The F-15 program consists of the F-15C/D, a twin engine (F-15C single seat; F-15D dual seat), supersonic, all-weather, day/night, air superiority fighter; and the F-15E, a twin-engine, two-seat, supersonic dual-role, day/night, all-weather, deep interdiction fighter with multirole air-to-air capabilities. The FY 2019 program continues funding for the F-15E Radar Modernization Program (RMP), which replaces the legacy radar using existing technology from other aviation platforms. It also solves parts obsolescence problems to provide improved reliability and performance (increased synthetic aperture radar (SAR) range and resolution), including air-to-air and air-to-ground modes. It also continues the F-15 C/D radar upgrade program, which replaces the mechanically-scanned antenna on F-15C/D aircraft with an active electronically scanned array (AESA) and technology maturation efforts for the aircraft’s Passive/Active Warning Survivability System (EPAWSS) which is intended to improve F-15E survivability by enhancing the ability to detect, deny, or defeat air and ground threats. The FY 2019 program also provides for the development of an Infrared Search and Track System intended to provide an air-to-air targeting capability in radar-denied environments. FY 2019 funding requested is $1.067 billion, up from $963 million in the FY 2018 request.

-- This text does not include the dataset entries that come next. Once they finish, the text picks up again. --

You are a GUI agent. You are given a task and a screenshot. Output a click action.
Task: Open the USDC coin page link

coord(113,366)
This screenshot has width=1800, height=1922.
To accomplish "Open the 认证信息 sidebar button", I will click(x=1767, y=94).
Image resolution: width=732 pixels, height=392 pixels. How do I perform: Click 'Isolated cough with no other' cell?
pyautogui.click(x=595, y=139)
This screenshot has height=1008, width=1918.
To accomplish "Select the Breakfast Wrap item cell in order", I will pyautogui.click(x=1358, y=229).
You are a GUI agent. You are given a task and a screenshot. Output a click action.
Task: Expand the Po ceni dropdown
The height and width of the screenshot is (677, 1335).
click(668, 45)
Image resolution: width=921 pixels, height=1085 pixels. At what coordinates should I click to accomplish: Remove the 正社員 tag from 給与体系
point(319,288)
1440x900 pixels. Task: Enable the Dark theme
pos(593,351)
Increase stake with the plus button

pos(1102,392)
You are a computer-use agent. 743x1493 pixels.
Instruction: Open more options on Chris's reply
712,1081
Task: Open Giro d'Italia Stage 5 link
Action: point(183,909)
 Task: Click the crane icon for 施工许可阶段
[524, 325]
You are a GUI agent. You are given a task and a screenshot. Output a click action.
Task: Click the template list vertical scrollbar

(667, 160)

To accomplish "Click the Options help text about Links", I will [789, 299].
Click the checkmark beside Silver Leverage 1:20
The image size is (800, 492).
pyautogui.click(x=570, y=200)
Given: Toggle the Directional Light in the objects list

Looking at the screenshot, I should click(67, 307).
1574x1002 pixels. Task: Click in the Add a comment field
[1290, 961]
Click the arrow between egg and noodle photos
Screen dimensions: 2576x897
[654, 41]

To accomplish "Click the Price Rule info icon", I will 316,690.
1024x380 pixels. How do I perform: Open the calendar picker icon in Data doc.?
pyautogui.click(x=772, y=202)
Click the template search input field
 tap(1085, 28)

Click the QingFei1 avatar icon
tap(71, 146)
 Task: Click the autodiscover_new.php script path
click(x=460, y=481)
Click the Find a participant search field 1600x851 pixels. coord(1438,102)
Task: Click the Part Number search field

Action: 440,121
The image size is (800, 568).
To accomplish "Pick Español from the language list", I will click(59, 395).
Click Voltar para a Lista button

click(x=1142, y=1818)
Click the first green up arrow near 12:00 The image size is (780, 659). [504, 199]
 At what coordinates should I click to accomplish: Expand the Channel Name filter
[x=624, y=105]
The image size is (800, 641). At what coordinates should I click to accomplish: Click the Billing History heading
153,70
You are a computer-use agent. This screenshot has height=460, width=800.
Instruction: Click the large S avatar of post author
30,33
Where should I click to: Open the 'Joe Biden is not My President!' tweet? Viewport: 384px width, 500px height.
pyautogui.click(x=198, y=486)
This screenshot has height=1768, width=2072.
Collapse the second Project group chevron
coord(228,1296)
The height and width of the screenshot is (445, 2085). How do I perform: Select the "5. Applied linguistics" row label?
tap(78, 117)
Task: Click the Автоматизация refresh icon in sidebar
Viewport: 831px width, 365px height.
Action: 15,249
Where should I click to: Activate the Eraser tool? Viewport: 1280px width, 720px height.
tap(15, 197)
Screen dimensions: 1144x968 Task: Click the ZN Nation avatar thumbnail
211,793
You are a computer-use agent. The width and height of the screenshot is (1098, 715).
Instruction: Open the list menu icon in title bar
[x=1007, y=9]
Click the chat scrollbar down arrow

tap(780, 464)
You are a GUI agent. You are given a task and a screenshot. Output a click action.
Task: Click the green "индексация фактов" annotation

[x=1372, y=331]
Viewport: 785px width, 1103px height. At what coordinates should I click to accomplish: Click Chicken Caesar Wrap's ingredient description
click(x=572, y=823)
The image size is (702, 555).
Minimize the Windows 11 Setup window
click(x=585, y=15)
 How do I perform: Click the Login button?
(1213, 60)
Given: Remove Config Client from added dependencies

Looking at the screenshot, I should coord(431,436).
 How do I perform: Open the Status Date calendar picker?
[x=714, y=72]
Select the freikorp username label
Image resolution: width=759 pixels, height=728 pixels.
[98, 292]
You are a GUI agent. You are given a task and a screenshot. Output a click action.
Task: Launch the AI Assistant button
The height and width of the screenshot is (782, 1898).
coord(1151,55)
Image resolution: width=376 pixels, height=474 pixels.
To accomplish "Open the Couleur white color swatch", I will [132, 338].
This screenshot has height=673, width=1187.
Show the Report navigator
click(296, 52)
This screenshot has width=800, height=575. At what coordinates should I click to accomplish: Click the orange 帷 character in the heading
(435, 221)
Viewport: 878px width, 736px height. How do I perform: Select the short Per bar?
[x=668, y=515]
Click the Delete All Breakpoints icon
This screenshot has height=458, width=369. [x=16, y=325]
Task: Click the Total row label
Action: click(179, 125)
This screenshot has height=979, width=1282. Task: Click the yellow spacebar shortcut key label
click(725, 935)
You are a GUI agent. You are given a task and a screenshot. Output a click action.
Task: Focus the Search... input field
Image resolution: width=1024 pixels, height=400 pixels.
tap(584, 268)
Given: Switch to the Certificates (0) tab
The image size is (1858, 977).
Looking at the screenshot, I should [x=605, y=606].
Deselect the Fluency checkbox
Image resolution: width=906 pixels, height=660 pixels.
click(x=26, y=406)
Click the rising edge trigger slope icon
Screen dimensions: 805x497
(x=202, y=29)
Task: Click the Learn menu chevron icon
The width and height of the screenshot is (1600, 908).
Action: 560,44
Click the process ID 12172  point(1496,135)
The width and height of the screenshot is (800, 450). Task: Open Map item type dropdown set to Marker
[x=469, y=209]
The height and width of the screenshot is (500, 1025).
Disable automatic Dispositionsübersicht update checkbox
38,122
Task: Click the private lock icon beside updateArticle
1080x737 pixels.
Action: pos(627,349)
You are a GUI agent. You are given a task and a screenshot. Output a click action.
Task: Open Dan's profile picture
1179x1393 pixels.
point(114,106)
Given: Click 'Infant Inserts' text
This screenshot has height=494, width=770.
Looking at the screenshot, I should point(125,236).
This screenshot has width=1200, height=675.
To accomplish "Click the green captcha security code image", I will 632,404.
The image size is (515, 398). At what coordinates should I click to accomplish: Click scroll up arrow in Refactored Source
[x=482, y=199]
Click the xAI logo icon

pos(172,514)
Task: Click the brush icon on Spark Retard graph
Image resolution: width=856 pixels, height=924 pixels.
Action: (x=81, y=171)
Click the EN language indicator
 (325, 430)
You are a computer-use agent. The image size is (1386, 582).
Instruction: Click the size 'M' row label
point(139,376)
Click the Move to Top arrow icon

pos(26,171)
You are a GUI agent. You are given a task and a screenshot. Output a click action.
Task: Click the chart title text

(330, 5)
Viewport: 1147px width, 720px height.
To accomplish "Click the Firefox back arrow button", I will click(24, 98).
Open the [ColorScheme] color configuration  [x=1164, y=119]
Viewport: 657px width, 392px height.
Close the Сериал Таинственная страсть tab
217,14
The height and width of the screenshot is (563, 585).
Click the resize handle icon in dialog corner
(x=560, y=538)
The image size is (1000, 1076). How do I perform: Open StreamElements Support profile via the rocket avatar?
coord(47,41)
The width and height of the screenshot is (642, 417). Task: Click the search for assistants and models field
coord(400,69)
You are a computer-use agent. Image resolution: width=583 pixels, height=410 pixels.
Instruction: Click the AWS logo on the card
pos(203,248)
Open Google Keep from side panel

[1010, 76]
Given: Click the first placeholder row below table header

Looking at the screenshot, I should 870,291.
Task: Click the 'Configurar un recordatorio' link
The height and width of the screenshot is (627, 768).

The P-8A Poseidon is a multi-mission platform designed to replace the P-3C Orion propeller-driven aircraft. The FY 2019 program calls for procurement of ten P-8A aircraft, support equipment, spares, and advance procurement for FY 2020 aircraft. The request continues R & D on the P-8A capabilities to meet the antisubmarine warfare (ASW), antisurface warfare (ASuW), and intelligence, surveillance, and reconnaissance (ISR) objectives to be delivered incrementally while full-rate production continues for the baseline aircraft. FY 2019 funding requested is $2.219 billion, up from $1.609 billion in the FY 2018 request.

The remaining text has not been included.